# THE TASK
Leave the pictures out and quote only the lines from the one with "Switch to card grid view icon" down to the end of the listing below.

# TASK INPUT
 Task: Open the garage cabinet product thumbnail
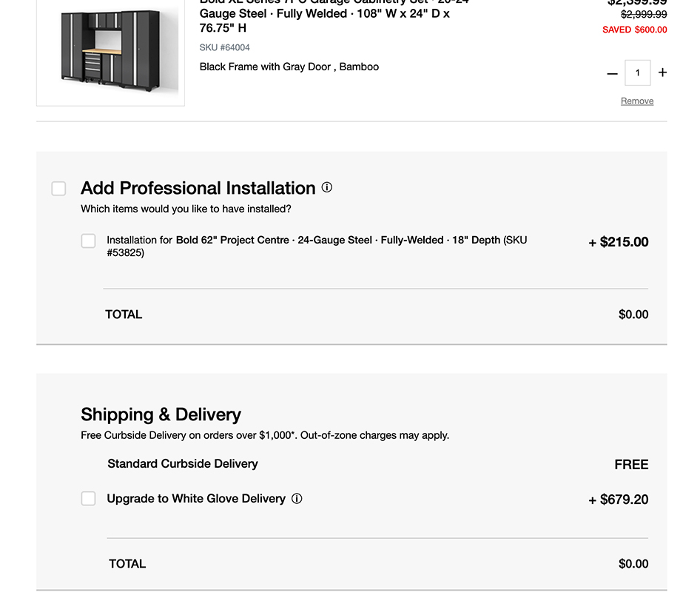[x=110, y=51]
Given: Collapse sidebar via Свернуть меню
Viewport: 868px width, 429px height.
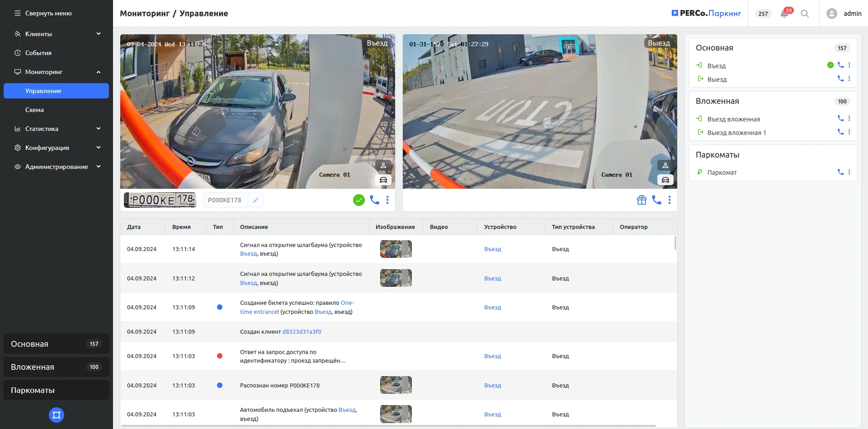Looking at the screenshot, I should 43,14.
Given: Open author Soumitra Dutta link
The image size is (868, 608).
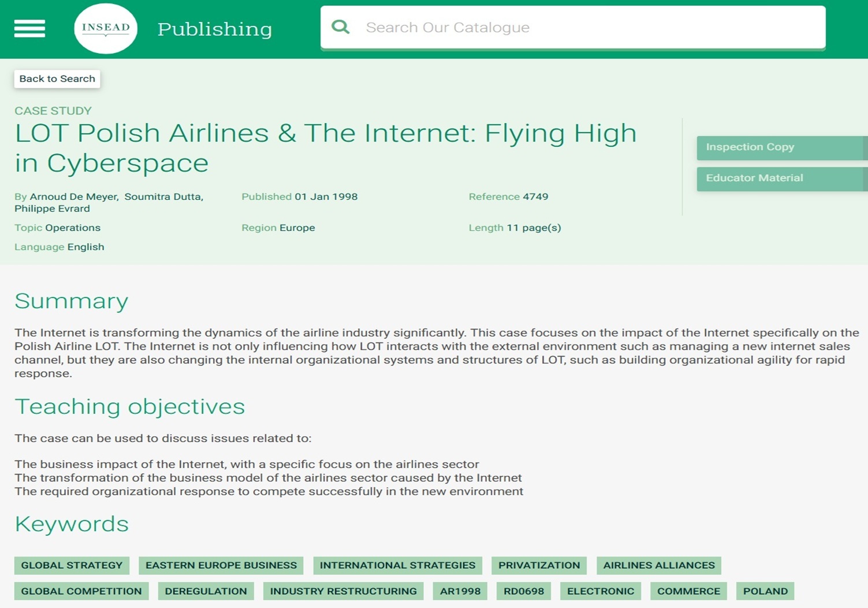Looking at the screenshot, I should pyautogui.click(x=163, y=197).
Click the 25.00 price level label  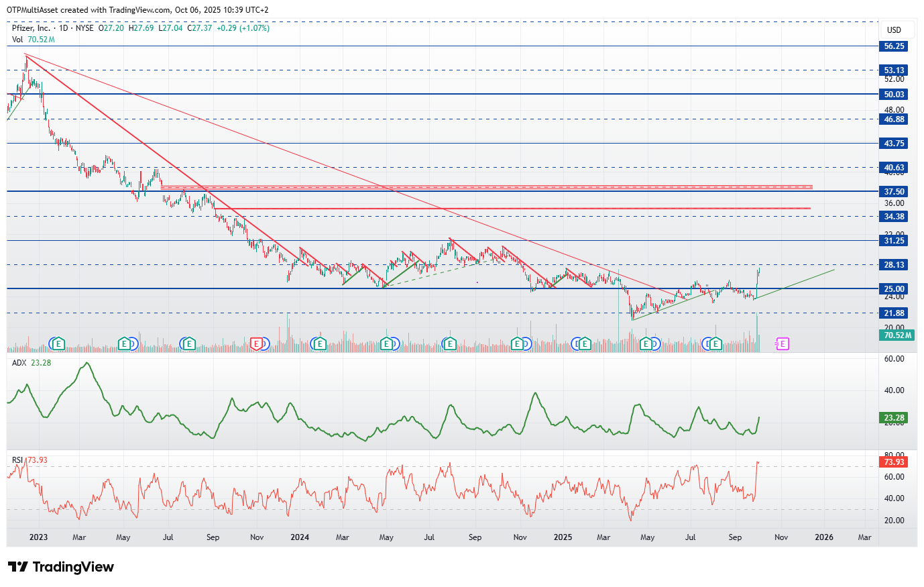tap(894, 289)
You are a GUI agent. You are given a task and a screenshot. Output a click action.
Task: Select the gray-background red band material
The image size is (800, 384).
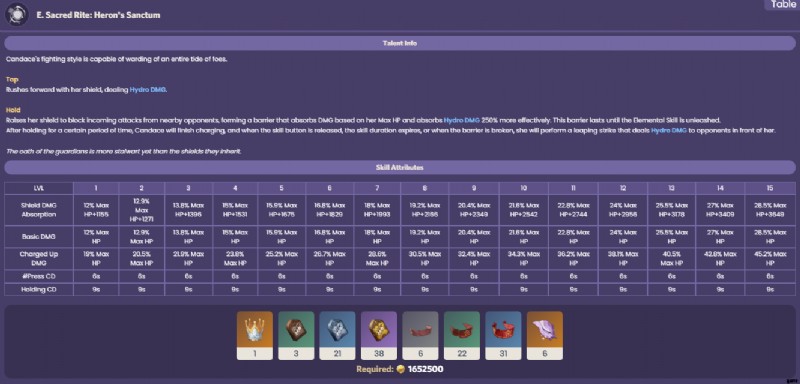(420, 335)
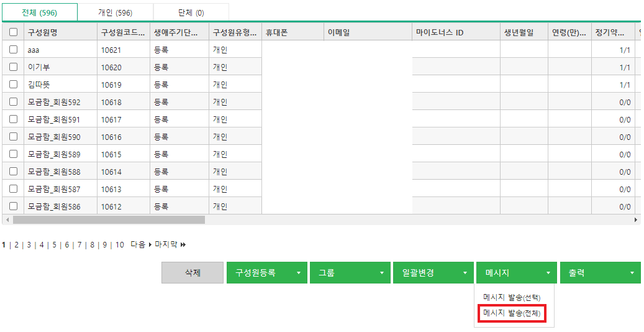
Task: Sort by the 구성원명 column header
Action: (x=60, y=32)
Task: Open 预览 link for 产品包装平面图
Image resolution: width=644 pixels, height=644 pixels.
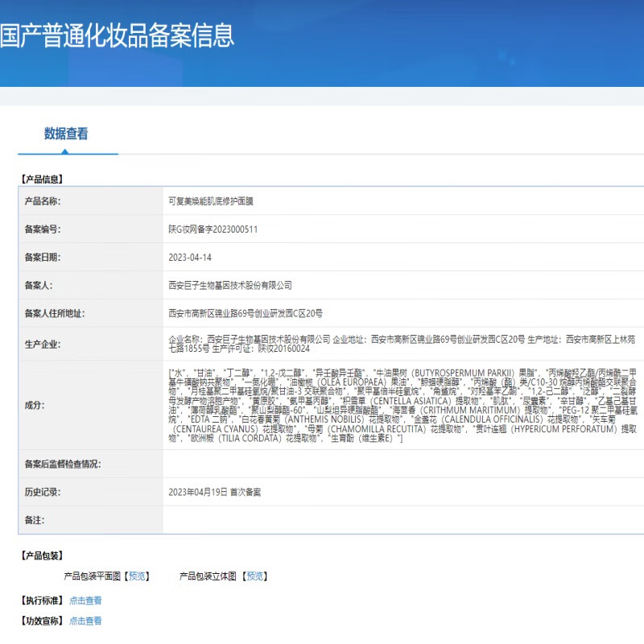Action: 138,576
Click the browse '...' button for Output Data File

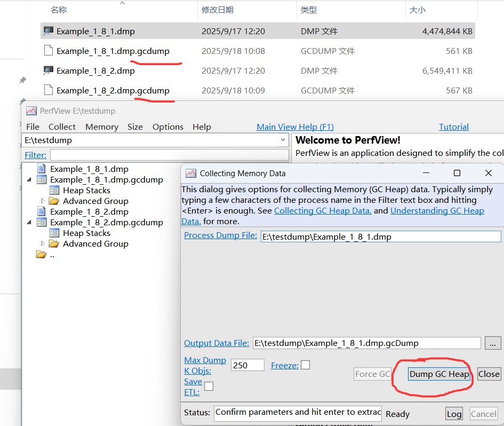pyautogui.click(x=493, y=343)
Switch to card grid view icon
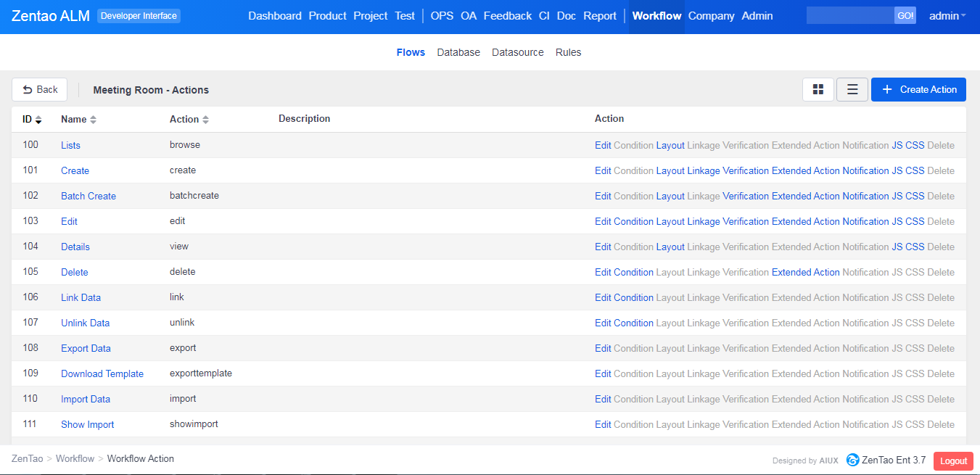Screen dimensions: 980x475 point(818,90)
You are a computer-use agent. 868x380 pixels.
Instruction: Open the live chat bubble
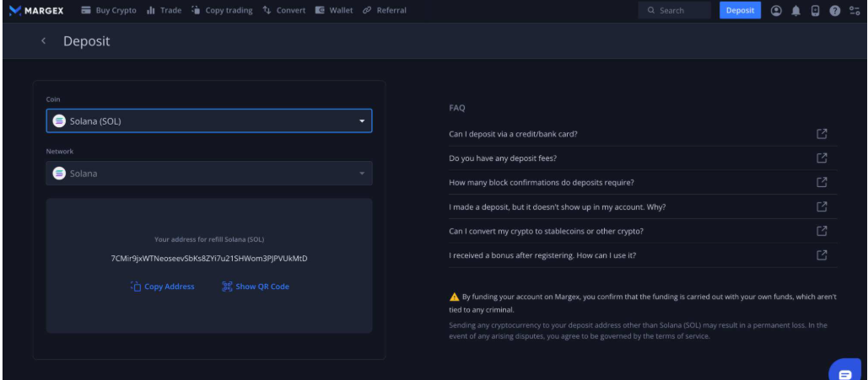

# ANSWER SECTION
Switch to card grid view icon
Screen dimensions: 980x475 point(818,90)
You are a computer-use agent. 868x380 pixels.
Instruction: Open the live chat bubble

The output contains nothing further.